Apache Tomcat由于使用Apache Commons FileUpload的打包重命名副本来提供Jakarta Servlet规范中定义的文件上传功能。因此，Apache Tomcat也受到CVE-2023-24998影响。

Commons FileUpload是Apache组织提供的免费的上传组件。

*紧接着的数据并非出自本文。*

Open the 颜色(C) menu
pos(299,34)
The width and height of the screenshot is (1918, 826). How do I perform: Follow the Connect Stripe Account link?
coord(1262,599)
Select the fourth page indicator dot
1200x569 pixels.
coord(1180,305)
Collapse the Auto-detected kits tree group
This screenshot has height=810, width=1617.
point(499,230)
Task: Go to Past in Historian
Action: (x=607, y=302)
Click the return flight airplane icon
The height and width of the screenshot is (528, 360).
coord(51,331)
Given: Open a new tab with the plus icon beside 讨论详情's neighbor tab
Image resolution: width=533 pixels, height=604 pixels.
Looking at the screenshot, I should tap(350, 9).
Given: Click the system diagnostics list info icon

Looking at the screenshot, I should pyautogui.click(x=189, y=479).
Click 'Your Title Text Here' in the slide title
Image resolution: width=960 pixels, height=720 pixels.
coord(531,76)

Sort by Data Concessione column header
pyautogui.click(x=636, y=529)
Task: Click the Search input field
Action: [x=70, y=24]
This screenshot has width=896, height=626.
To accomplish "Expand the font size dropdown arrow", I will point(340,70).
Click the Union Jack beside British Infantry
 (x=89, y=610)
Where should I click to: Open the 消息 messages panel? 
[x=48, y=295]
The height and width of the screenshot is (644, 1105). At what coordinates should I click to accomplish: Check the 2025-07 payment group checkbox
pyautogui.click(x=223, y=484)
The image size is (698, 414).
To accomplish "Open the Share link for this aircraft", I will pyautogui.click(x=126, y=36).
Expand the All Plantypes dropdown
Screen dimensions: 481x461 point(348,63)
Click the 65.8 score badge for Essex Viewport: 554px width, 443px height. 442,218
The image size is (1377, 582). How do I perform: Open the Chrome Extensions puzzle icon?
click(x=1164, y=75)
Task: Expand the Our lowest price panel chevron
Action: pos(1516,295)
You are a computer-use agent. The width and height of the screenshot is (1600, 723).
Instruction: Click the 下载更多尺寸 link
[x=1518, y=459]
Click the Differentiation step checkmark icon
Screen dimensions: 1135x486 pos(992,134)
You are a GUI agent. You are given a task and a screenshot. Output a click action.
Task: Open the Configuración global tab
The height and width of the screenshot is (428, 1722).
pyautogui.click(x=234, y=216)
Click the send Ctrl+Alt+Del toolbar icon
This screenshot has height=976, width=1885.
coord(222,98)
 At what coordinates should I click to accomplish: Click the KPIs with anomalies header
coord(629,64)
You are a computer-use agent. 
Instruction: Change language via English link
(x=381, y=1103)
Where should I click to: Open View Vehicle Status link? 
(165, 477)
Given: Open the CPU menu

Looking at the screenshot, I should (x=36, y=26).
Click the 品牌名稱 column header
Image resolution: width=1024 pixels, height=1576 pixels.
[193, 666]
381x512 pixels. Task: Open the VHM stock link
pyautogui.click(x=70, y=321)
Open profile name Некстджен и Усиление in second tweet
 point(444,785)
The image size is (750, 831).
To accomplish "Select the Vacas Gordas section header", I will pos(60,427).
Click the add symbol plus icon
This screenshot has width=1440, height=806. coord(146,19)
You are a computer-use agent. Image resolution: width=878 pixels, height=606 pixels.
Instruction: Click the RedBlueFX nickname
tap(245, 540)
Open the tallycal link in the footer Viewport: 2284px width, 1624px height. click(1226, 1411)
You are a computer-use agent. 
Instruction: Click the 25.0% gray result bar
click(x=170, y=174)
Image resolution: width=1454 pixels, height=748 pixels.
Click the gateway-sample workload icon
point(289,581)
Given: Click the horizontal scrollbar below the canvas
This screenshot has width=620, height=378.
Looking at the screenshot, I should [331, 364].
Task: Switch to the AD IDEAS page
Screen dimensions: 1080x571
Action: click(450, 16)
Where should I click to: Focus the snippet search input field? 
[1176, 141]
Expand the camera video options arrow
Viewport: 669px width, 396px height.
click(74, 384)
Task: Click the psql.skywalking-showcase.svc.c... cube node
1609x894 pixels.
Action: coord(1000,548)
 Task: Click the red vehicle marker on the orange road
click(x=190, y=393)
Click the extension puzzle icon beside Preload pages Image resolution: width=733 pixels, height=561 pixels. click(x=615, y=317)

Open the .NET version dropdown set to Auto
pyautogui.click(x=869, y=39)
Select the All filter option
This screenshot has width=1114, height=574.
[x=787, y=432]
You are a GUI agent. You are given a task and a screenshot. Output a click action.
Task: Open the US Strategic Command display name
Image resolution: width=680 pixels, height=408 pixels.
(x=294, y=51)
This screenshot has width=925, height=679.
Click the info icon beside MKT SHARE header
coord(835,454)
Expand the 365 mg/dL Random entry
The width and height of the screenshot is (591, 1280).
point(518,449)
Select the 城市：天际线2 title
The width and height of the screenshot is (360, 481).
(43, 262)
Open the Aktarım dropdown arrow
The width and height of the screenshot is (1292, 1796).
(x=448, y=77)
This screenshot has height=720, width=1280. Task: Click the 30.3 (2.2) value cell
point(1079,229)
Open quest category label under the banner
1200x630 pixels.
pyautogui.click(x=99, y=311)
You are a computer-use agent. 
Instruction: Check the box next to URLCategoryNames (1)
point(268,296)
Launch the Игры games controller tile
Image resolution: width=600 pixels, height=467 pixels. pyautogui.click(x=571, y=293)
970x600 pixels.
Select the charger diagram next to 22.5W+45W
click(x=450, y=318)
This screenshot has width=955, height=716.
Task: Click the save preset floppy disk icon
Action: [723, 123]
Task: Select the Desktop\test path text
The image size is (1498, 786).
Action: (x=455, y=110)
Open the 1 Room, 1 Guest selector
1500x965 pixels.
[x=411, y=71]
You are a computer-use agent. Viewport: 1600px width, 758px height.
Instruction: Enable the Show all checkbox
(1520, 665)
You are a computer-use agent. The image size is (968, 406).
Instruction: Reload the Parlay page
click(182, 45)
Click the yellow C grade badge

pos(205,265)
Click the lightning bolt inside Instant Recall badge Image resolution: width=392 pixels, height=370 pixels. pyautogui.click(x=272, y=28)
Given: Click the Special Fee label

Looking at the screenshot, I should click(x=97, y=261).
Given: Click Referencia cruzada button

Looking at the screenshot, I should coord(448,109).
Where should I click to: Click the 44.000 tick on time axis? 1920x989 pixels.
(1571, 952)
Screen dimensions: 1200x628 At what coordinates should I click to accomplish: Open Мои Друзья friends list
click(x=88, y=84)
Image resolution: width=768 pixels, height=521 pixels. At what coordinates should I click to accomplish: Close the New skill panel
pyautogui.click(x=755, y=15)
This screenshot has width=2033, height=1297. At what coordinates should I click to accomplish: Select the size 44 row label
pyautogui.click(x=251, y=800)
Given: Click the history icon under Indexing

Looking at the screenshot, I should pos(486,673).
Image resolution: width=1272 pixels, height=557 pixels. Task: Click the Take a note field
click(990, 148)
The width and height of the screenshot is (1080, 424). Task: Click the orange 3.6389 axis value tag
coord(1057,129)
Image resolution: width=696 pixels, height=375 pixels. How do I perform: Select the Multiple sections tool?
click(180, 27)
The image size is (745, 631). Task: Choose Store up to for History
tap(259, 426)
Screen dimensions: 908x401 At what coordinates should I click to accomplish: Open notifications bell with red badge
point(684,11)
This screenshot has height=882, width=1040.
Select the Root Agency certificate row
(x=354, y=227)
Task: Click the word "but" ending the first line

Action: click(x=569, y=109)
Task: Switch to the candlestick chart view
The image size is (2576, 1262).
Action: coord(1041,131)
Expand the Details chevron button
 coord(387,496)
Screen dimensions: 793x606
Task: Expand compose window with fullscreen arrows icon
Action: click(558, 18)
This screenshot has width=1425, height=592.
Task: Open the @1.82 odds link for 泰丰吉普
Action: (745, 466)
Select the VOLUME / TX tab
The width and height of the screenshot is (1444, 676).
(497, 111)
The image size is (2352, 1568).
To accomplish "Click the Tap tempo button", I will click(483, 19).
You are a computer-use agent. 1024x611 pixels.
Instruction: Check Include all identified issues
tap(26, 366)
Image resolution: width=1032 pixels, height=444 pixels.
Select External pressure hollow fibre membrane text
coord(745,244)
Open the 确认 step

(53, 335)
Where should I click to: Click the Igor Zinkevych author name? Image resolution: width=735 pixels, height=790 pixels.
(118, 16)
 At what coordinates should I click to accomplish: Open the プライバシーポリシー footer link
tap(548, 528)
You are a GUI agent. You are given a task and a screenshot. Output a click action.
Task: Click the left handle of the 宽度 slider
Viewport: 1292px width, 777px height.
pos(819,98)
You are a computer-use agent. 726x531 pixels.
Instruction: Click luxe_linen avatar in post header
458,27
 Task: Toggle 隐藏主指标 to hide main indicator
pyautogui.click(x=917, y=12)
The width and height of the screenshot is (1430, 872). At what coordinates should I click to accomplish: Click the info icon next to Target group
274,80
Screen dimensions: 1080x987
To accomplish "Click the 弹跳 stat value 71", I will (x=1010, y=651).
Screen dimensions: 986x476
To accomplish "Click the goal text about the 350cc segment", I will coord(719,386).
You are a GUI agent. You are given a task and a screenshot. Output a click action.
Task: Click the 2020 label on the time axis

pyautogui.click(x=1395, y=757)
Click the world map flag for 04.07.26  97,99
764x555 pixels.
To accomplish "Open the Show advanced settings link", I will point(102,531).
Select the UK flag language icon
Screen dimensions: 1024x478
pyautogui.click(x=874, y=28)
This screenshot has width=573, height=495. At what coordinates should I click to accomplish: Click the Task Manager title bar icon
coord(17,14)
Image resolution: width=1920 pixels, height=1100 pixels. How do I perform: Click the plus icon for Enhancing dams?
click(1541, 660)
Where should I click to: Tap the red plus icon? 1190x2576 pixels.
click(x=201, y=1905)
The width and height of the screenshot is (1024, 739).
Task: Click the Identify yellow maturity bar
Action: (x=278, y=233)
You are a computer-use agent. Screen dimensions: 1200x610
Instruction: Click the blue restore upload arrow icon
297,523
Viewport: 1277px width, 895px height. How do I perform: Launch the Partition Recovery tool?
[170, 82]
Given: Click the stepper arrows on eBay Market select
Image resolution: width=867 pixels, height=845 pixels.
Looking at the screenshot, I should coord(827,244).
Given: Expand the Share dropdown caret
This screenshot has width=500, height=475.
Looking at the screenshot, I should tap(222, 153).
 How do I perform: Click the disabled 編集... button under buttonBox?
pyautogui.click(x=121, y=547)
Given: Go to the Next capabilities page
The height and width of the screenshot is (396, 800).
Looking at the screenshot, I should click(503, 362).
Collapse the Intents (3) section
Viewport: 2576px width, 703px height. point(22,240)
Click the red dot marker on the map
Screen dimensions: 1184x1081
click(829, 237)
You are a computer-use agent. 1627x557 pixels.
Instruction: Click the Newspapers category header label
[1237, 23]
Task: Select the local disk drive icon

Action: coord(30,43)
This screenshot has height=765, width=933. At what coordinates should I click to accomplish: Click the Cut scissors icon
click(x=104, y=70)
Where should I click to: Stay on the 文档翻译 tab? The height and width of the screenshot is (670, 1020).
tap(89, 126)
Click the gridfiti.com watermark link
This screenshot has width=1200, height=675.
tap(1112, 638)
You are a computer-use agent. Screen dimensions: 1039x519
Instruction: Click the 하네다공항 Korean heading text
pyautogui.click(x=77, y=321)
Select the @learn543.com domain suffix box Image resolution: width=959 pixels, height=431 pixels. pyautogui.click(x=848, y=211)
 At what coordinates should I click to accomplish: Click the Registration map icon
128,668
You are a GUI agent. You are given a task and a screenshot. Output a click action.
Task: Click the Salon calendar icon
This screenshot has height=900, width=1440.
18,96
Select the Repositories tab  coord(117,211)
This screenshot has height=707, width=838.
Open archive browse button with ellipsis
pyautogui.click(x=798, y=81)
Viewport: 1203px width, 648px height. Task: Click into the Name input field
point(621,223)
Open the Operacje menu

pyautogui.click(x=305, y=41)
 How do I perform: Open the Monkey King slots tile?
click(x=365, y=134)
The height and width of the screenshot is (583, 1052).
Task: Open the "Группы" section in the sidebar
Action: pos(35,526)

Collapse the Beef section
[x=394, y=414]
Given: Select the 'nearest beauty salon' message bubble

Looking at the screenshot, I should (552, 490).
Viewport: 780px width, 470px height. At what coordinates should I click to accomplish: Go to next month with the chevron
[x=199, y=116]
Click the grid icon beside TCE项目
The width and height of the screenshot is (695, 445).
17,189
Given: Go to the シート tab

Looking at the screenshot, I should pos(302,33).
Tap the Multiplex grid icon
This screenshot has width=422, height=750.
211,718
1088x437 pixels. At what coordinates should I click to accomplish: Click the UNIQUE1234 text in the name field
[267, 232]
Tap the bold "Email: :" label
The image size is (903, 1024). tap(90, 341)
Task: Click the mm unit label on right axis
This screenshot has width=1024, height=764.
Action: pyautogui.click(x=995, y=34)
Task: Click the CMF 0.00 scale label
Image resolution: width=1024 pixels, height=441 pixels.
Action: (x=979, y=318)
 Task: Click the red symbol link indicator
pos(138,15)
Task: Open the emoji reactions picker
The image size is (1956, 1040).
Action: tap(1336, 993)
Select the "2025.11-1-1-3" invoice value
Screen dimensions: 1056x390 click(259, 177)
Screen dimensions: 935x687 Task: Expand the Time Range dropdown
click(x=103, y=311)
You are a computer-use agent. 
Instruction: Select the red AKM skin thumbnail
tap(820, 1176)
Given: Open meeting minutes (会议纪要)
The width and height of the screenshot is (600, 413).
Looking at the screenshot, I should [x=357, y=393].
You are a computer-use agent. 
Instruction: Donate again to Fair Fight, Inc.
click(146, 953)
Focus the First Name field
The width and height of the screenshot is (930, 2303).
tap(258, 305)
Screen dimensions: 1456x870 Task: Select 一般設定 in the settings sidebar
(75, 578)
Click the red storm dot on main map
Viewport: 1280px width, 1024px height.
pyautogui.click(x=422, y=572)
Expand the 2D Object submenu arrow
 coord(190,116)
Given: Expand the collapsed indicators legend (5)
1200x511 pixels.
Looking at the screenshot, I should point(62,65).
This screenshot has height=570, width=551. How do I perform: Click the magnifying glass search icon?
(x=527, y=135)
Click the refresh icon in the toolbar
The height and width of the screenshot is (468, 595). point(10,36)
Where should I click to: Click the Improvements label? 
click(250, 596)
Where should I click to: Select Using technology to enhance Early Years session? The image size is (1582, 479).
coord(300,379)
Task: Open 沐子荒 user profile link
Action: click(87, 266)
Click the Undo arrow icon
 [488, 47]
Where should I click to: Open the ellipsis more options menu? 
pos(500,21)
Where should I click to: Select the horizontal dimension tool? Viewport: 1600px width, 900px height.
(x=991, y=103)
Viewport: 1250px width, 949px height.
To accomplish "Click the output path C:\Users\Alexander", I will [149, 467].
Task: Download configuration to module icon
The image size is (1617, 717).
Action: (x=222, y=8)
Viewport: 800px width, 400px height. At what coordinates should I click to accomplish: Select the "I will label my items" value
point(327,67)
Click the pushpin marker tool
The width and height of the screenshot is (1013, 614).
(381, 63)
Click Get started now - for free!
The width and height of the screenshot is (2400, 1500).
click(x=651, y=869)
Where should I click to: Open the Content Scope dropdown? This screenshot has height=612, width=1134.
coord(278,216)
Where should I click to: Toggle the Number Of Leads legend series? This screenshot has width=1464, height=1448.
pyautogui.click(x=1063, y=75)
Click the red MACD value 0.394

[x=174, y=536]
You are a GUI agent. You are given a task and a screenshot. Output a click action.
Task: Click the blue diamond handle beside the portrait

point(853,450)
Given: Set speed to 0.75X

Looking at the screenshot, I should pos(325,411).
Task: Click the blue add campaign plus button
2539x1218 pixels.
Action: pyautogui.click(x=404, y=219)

华为云提醒使用Apache Commons FileUpload的用户尽快安排自检并做好安全加固。

参考链接：

https://commons.apache.org/proper/commons-fileupload/security-reports.html

https://tomcat.apache.org/security-10.html

二、威胁级别

威胁级别：【严重】

（说明：威胁级别共四级：一般、重要、严重、紧急） 

三、漏洞影响范围

影响版本：

Apache Commons FileUpload 1.0-beta-1 - 1.4

Apache Tomcat 11.0.0-M1

Apache Tomcat 10.1.0-M1 - 10.1.4

Apache Tomcat 9.0.0-M1 - 9.0.70

Apache Tomcat 8.5.0 - 8.5.84

安全版本：

Apache Commons FileUpload >= 1.5

Apache Tomcat >= 11.0.0-M3

Apache Tomcat >= 10.1.5

Apache Tomcat >= 9.0.71

Apache Tomcat >= 8.5.85

四、漏洞排查及修复

漏洞排查

1、Apache Commons FileUpload

需要同时满足以下两个条件才会受影响

1）使用到受影响版本的Commons-FileUpload包；

2）业务场景中调用org.apache.commons.fileupload的地方或者对commons-fileupload有二次封装的场景是否从业务层面对上传文件数量和大小进行验证和限制，如果没有，则受到该漏洞影响。

2、Apache Tomcat

需要同时满足以下两个条件才会受影响

1) 使用的tomcat是受影响的版本；

2) 在有调用org.apache.tomcat.util.http.fileupload函数的接口或函数是否从业务层面对上传文件数量和大小进行验证和限制，如果没有，则受到该漏洞影响。

漏洞修复

目前，官方已发布新版本修复了该漏洞，请受影响的用户升级到安全版本：

https://commons.apache.org/proper/commons-fileupload/download_fileupload.cgi

https://tomcat.apache.org/index.html

注：修复漏洞前请将资料备份，并进行充分测试。